A McMaster University study involving more than 12,500 people in 40 countries over a six year period has discovered that long-term insulin use does not pose a risk to people with diabetes or pre-diabetes. The study also determined that use of the hormone does not put diabetic long-term insulin users at greater risk of cancer, strokes, or heart attacks.
These results run contrary to previously held concerns about the supposedly hazardous coronary effects of long-term insulin use. Dr. Hertzel Gerstein, professor of medicine at McMaster’s Michael G. DeGroote School of Medicine, deputy director of the Population Health Research Institute at McMaster University and Hamilton Health Sciences and chief investigator of the study commented that “people have been debating the question of whether there are adverse consequences to long-term insulin use for years” continuing, “this study provides the clearest answer yet to that question: no, there are not.”

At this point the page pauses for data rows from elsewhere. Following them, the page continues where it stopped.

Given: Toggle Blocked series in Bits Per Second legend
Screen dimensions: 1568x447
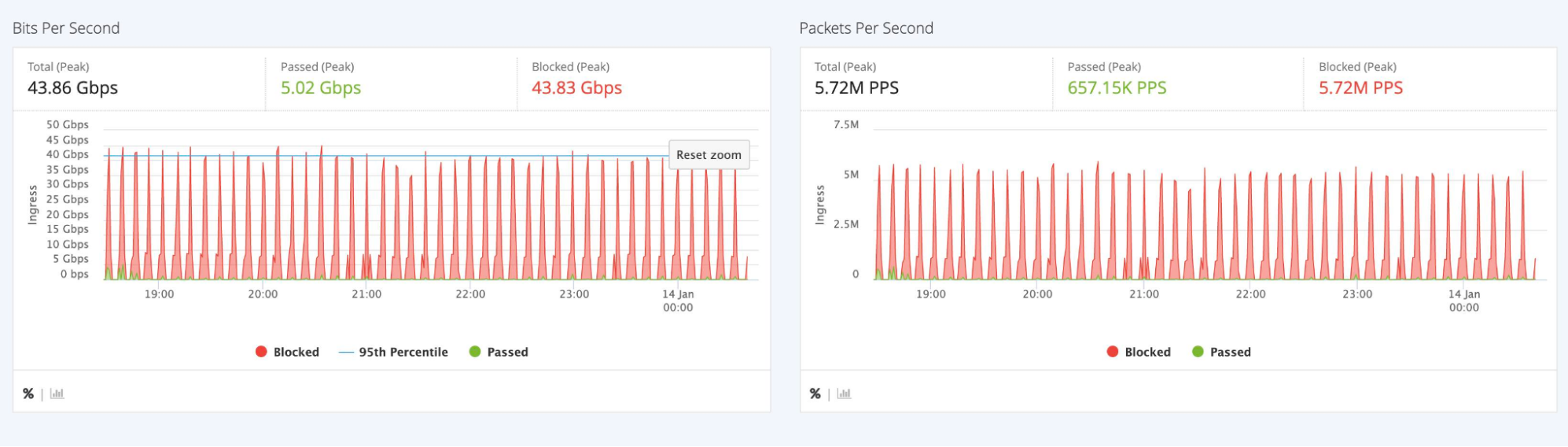Looking at the screenshot, I should 287,352.
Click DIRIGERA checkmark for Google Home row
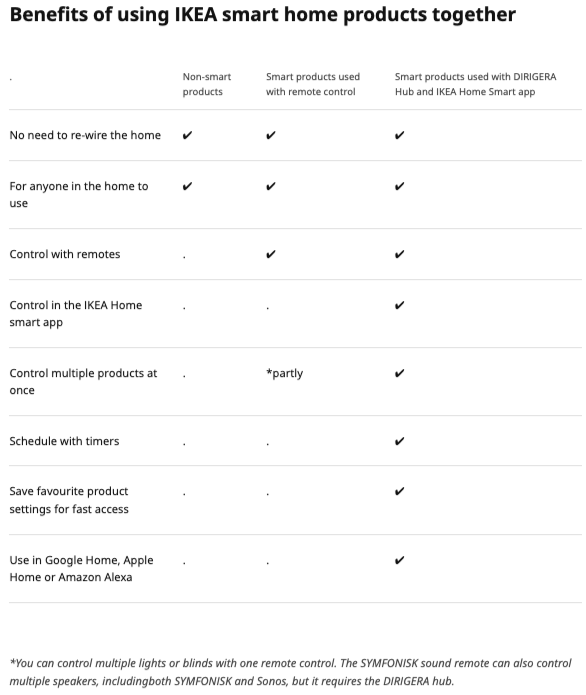The height and width of the screenshot is (695, 586). pyautogui.click(x=399, y=560)
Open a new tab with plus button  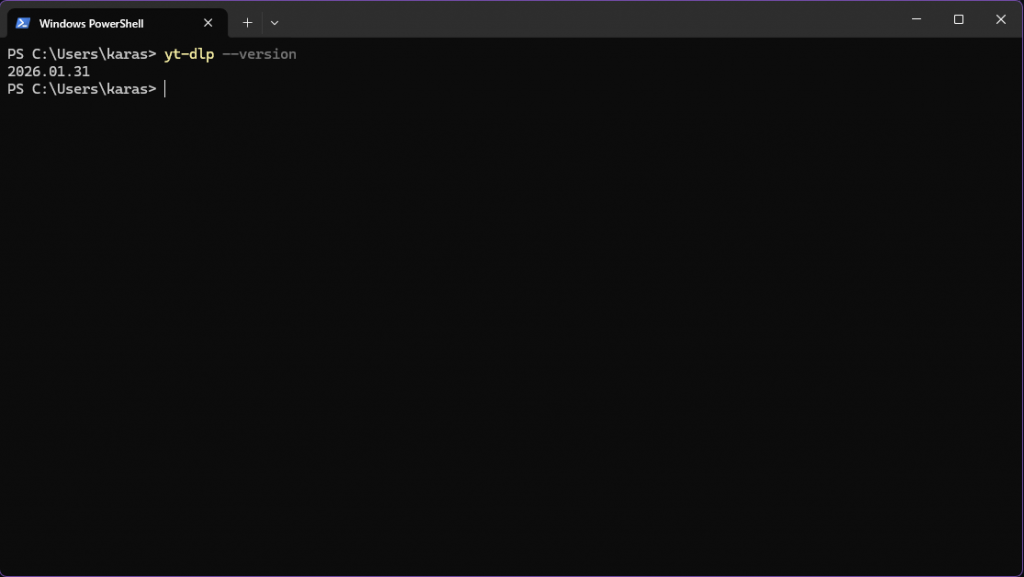coord(247,22)
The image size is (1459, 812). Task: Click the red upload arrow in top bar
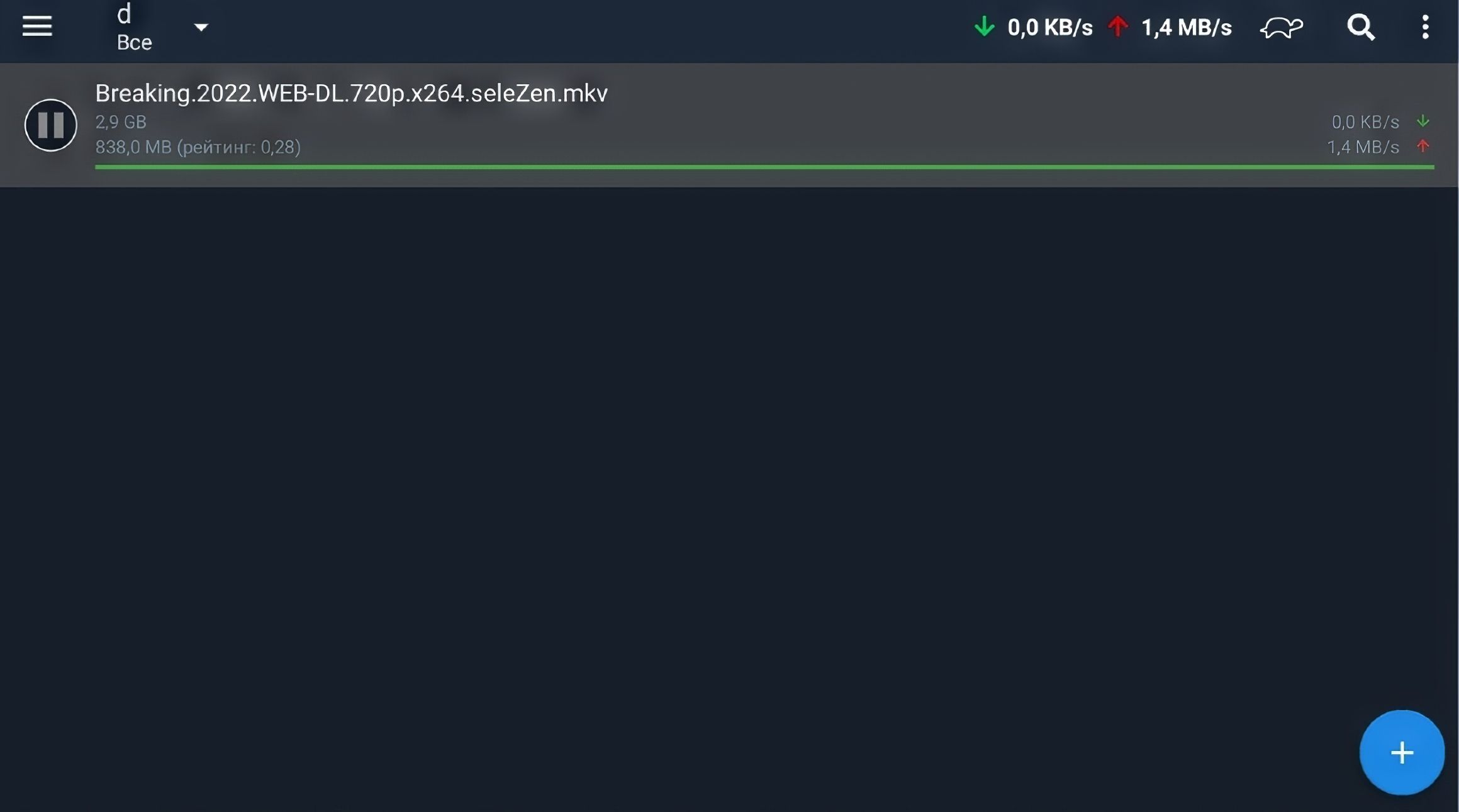tap(1118, 26)
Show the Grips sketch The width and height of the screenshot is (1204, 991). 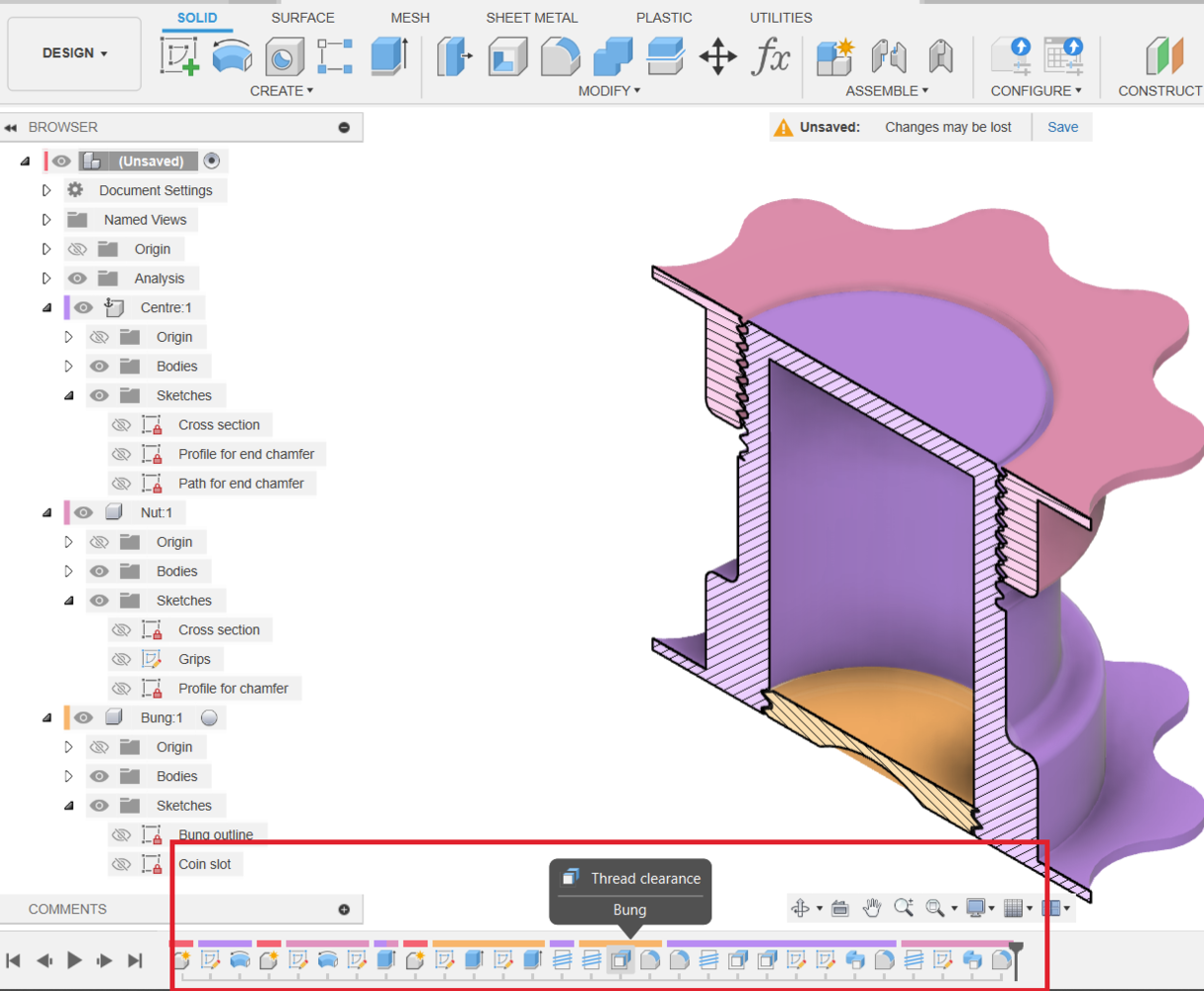pyautogui.click(x=121, y=659)
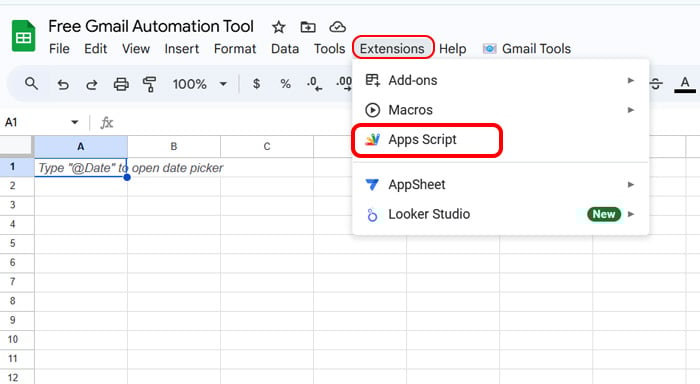Open the Gmail Tools menu
This screenshot has width=700, height=384.
pos(527,49)
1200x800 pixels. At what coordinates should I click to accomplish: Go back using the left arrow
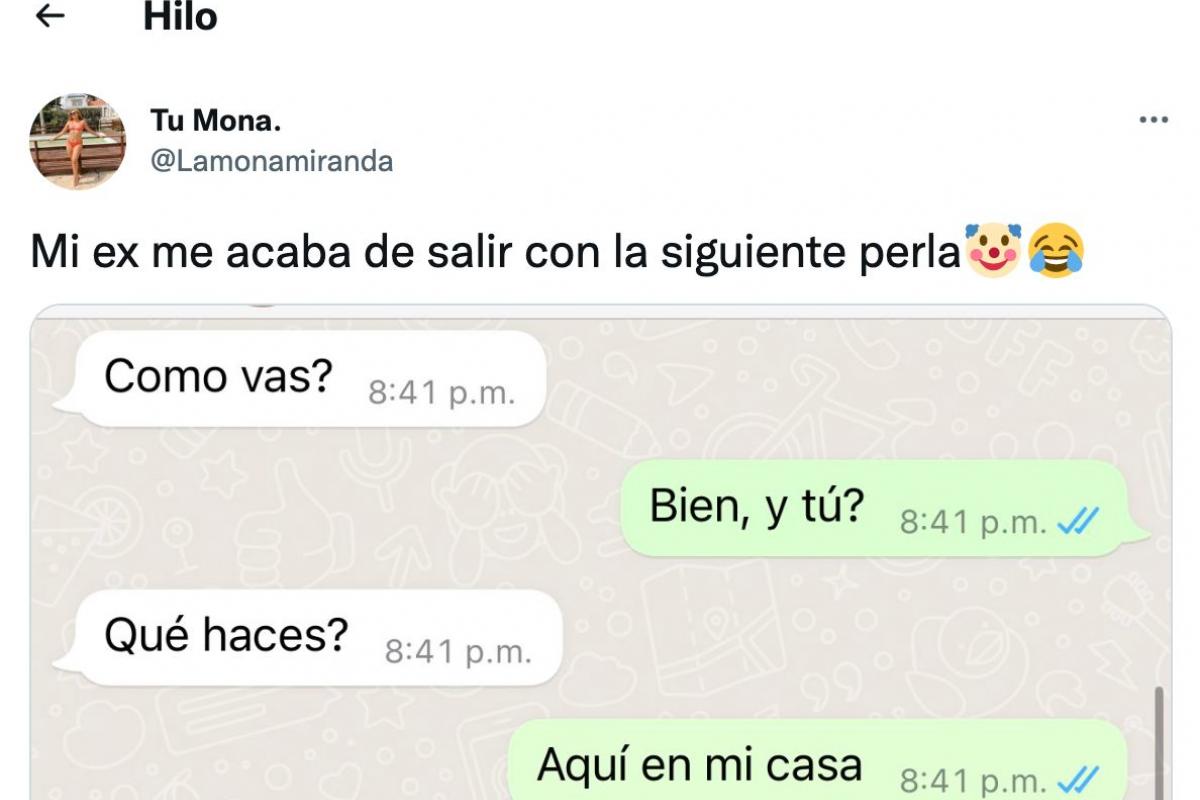(x=50, y=16)

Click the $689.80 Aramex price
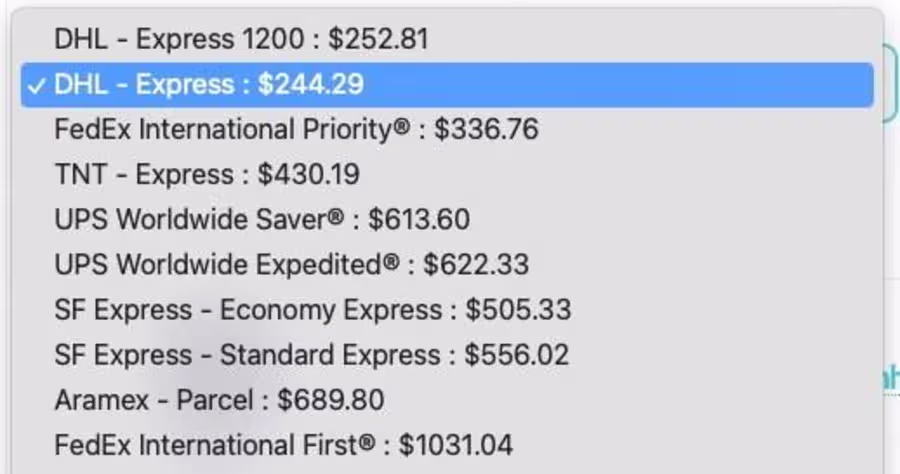point(331,400)
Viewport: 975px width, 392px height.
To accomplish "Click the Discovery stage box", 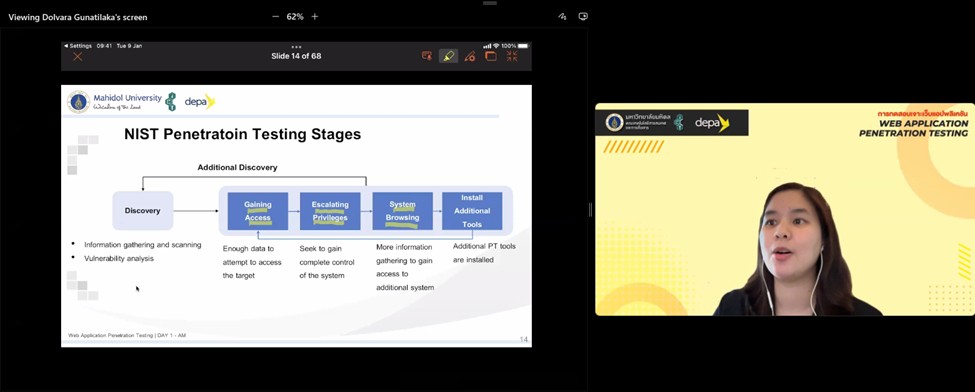I will point(142,210).
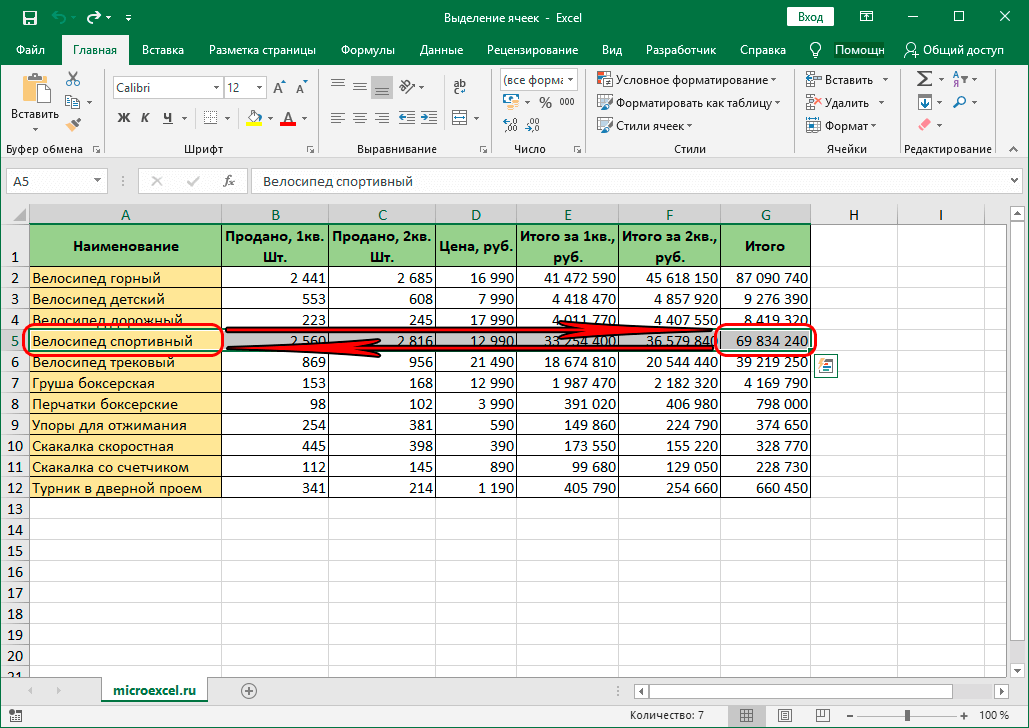
Task: Select cell with Груша боксерская
Action: click(125, 383)
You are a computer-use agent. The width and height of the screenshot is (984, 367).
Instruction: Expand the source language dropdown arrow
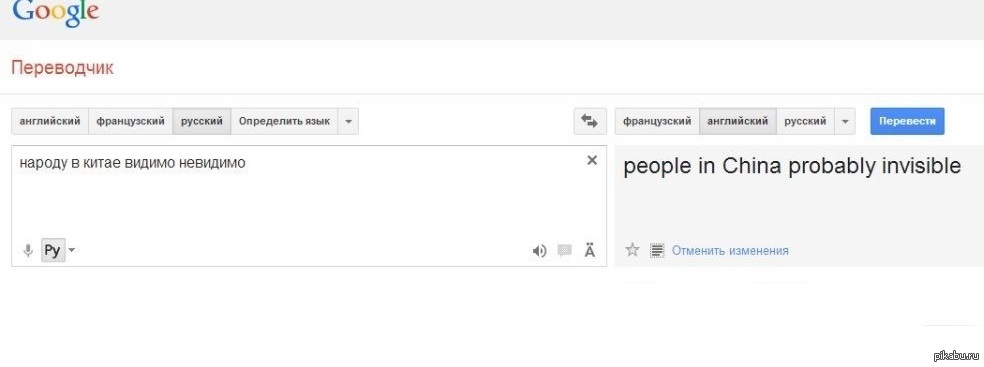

Earlier this week Gerstein outlined the results of the ORIGIN (Outcome Reduction with an Initial Glargine Intervention) study at the scientific sessions of the American Diabetes Association in Philadelphia. The findings have also been published in two papers in the prominent medicinal publication the New England Journal of Medicine (NEJM).
Another significant discovery made by the study is that individuals with pre-diabetes who received basal insulin injections with insulin glargine on a daily basis had a 28 per cent lower chance of developing type 2 diabetes, even after the discontinuation of the injections.
Dr. Salim Yusuf, professor of medicine and director of the Population Health Research Institute, jointly led the study with Dr. Gerstein. The study also officially confirmed the presence of two previously suspected side effects of insulin – hypoglycemia (low blood sugar) and minor weight gain.
The impact of the research’s discoveries cannot be overstated: more than nine million Canadians – almost a full third of the entire population – have diabetes or pre-diabetes. The importance of understanding the effects of treating this disease, then, are of obvious importance.
“We now know what the risks are of taking insulin on a long-term basis, and they are low,” Dr. Gerstein concluded.